**DATA ENTRIES:**
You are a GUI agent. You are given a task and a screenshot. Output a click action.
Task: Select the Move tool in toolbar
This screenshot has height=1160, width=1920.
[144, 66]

--

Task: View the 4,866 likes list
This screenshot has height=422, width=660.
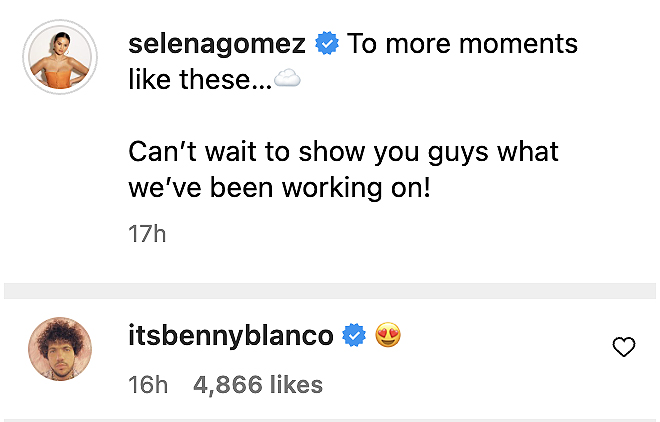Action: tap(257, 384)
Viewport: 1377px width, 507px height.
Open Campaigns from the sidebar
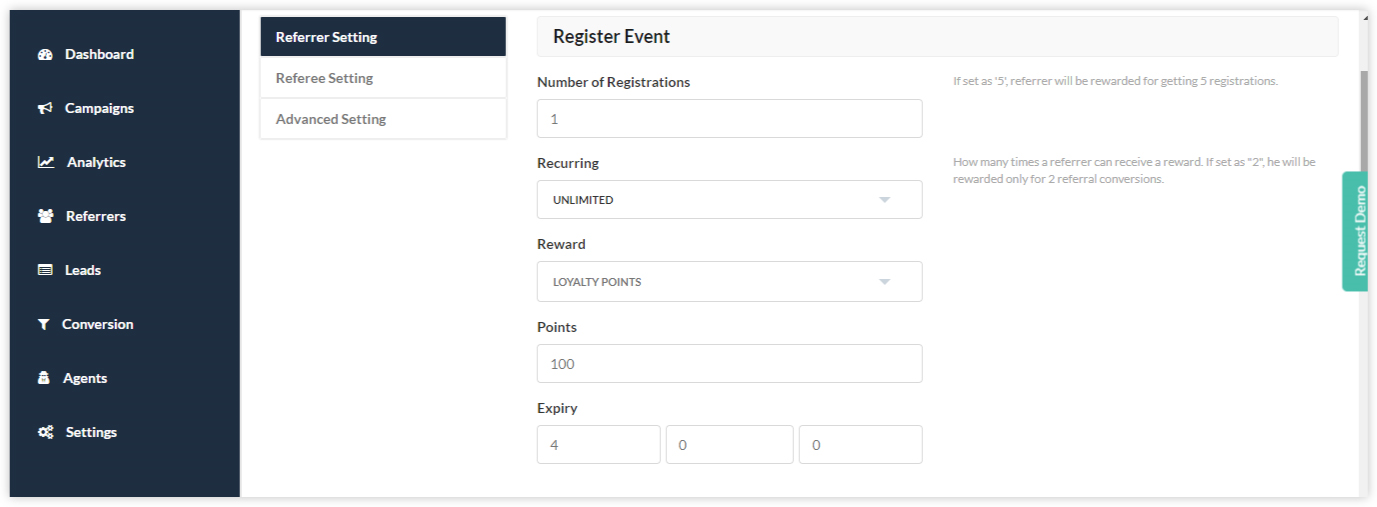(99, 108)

**AIM:** Please count the lines in the records above that contain the word "width", and give only the number.

**OUTPUT OF THE EXERCISE:** 3